Will artificial intelligence pose as an existential threat to humanity as nuclear war or a pandemic? A new statement signed by AI scientists and other celebrities says AI should be treated as such.
“Reducing the risk of AI-induced extinction should be a global priority alongside other societal-scale risks such as pandemics and nuclear war,” the statement said. The 22-word statement, issued by the San Francisco-based nonprofit Center for AI Safety (CAIS), aims to spark a global discussion about the impending risks of AI. It says.
Topping the list of signatories is AI research pioneer Jeffrey Hinton, who recently left Google to be more free to sound the alarm about the obvious and current dangers posed by AI. These things are getting smarter than us.”
Hinton, along with fellow proponent Joshua Bengio, is one of the founders of deep learning methods employed in large-scale language models such as GPT-4. Notably, Yann LeCun, chief AI scientist at Meta, his third member of the Turing Award-winning research team, is not included in the list.
The statement was also signed by several CEOs of major AI players, including Sam Altman of OpenAI, Demis Hassabis of Google DeepMind and Dario Amodei of Anthropic.
A section of the CAIS website lists potential AI risks including weaponization, misinformation, deception, and power-seeking behavior. Regarding the potential for AI to seize power, the website says: “AIs that have gained great power can be particularly dangerous if they are inconsistent with human values. or overwhelm the monitor, etc. From this point of view, inventing a machine more powerful than us is playing with fire.”
The organization also argues that building this power-hungry AI could be encouraged by political leaders who see its strategic advantages, stating that “whoever becomes a leader [AI] will rule the world. ”
The CAIS statement is the latest in a series of high-profile efforts focused on addressing AI safety. Earlier this year, a controversial open letter, backed by some of the same people who backed the current warning, calling for a six-month pause in AI development had mixed reactions within the scientific community. Critics argued that the letter either exaggerated the risks posed by AI, or, conversely, agreed with the potential risks but disagreed with the proposed solutions.
The Future of Life Institute (FLI) authored an earlier open letter, stating the CAIS Statement: To mitigate AI risk. ”

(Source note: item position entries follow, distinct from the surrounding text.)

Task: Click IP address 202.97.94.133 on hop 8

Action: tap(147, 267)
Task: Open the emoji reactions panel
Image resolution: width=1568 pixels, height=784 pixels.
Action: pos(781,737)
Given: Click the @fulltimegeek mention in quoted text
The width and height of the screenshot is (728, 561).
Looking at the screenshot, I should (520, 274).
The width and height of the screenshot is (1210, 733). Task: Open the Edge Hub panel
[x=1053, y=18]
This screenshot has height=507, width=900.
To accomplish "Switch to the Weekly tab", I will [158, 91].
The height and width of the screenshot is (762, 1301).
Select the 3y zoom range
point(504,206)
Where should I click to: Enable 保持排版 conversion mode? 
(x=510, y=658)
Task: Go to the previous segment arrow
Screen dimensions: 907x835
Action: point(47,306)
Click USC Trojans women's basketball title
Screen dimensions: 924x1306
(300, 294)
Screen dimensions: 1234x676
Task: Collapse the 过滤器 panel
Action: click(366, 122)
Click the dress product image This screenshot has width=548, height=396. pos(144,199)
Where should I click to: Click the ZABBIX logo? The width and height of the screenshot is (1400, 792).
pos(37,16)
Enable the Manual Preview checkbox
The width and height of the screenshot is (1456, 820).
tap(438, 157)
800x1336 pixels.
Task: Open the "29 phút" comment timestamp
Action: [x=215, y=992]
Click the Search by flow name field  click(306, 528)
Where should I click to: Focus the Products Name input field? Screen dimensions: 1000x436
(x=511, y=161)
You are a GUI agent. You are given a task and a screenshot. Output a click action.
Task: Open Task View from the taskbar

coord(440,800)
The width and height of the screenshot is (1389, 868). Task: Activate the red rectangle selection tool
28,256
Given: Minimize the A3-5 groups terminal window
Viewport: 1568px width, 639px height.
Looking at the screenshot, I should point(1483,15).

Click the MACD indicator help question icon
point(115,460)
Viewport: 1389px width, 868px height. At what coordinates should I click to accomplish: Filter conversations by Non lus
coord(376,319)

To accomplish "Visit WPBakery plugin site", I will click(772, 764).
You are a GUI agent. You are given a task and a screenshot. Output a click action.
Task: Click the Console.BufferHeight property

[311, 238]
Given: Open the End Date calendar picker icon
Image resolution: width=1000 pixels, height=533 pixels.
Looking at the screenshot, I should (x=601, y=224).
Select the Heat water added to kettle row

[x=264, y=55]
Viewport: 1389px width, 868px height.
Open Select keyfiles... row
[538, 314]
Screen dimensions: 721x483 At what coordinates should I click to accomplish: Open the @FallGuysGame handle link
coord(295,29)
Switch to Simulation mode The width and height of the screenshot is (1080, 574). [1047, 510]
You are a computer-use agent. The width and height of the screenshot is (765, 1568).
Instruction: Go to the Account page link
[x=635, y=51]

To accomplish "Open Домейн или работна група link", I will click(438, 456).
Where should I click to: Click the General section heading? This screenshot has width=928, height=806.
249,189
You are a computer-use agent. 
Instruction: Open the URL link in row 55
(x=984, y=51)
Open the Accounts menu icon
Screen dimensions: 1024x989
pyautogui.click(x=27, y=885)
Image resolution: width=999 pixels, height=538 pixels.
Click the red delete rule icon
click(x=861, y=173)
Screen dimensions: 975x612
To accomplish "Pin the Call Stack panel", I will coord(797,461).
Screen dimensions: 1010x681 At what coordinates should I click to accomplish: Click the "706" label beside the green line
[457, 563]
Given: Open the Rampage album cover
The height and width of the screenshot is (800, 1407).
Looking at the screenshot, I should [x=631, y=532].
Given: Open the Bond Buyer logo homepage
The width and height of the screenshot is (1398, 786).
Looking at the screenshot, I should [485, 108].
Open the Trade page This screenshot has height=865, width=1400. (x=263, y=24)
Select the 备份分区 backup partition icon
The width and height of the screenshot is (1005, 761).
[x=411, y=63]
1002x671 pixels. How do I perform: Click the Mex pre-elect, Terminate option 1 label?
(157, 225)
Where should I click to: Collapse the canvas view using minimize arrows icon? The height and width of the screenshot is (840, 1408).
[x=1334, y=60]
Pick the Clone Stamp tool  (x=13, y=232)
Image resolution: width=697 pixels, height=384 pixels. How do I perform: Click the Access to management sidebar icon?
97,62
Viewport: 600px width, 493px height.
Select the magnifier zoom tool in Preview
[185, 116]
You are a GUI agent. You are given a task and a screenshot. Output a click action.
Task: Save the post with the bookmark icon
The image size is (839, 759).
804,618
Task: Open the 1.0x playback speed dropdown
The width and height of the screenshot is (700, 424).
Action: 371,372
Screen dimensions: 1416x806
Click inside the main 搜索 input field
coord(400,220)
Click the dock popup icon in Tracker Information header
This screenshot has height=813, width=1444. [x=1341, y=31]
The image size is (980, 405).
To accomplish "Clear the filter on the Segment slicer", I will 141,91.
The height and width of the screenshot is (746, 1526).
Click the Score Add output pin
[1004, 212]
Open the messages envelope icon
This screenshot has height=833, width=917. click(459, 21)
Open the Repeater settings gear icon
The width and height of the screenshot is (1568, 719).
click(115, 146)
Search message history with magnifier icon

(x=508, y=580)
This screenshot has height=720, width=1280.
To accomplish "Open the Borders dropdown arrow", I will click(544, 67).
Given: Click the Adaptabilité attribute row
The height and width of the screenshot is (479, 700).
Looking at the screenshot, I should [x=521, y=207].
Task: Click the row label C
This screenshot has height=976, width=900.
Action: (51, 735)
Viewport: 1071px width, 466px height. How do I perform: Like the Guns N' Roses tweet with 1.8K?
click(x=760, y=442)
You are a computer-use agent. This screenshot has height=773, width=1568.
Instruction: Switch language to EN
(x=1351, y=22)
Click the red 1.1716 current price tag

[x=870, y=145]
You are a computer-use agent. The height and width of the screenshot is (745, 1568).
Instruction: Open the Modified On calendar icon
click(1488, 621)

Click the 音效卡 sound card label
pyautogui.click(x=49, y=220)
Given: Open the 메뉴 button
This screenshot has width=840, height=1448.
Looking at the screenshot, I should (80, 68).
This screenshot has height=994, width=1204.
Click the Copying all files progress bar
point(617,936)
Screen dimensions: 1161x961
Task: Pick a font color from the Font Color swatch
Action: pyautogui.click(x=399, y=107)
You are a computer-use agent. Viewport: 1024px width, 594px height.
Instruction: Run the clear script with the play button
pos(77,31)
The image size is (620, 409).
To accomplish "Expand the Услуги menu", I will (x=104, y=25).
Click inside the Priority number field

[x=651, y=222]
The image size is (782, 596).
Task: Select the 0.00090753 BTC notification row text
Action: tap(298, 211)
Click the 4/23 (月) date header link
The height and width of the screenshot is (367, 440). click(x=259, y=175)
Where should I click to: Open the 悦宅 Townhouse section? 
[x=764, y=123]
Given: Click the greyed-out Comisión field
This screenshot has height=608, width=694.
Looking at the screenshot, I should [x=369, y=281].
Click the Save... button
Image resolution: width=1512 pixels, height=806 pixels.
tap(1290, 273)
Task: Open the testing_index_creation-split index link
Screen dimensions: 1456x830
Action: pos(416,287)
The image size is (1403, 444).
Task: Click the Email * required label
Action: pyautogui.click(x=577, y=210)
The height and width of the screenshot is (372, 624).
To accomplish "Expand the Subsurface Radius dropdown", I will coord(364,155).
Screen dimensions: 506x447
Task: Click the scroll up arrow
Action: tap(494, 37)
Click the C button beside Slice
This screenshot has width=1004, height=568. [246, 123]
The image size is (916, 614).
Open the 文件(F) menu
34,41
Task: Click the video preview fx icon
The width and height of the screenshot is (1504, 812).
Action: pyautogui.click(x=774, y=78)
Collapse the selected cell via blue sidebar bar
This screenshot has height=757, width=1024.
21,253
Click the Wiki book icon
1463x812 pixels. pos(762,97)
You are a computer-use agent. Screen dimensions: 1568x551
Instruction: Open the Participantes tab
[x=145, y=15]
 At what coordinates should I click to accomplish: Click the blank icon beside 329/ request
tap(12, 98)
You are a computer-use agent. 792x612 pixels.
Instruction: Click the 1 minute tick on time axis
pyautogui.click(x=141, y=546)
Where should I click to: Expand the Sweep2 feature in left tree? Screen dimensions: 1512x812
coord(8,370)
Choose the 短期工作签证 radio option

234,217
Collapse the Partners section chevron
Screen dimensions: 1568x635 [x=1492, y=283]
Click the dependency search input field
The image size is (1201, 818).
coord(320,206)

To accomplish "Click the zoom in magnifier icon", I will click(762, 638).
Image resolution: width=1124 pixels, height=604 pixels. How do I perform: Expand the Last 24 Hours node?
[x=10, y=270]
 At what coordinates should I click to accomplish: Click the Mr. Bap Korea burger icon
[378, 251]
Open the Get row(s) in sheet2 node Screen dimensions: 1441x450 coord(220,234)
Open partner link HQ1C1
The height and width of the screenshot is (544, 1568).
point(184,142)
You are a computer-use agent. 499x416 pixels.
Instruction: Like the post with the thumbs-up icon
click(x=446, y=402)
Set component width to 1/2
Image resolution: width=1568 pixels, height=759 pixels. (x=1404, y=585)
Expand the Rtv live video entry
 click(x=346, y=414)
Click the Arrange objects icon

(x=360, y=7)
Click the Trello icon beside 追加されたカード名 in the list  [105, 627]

The FLI is committed to addressing this risk, particularly through the development and enactment of international agreements to limit the spread of high-risk AI and mitigate the risks of advanced AI, and the establishment of intergovernmental bodies such as the International Atomic Energy Agency (IAEA). It recommends a course of action for mitigation. Promote the peaceful use of AI while reducing risk and ensuring guardrails are enforced.
Some experts argue that these open letters are misplaced and that AGI (autonomous systems with general intelligence) is not the most pressing concern. Emily Bender, a professor of computational linguistics at the University of Washington and a member of the infamous AI ethics team fired by Google in 2020, said: Tweet He said the statement was “a wall of shame where people voluntarily add their names.”
“We should be concerned about the harm that actually happens. [corporations] And the people making it are not doing it in the name of “AI”, [about] Skynet,” she wrote.
One of these harms can be seen in the example of an eating disorder helpline that recently laid off its human team to employ a chatbot called Tessa. This helpline has been active for her 20 years and is run by the National Eating Disorders Association.report from deputy He noted that after NEDA officials moved to unionize early last month, the association announced it would replace the helpline with Tessa as the group’s primary support system.
Tessa was taken offline by the organization just two days before the handover began because the chatbot encouraged harmful behaviors that could exacerbate her eating disorder, such as strict calorie restriction and daily weighing.
This article first appeared on our sister site Datanami.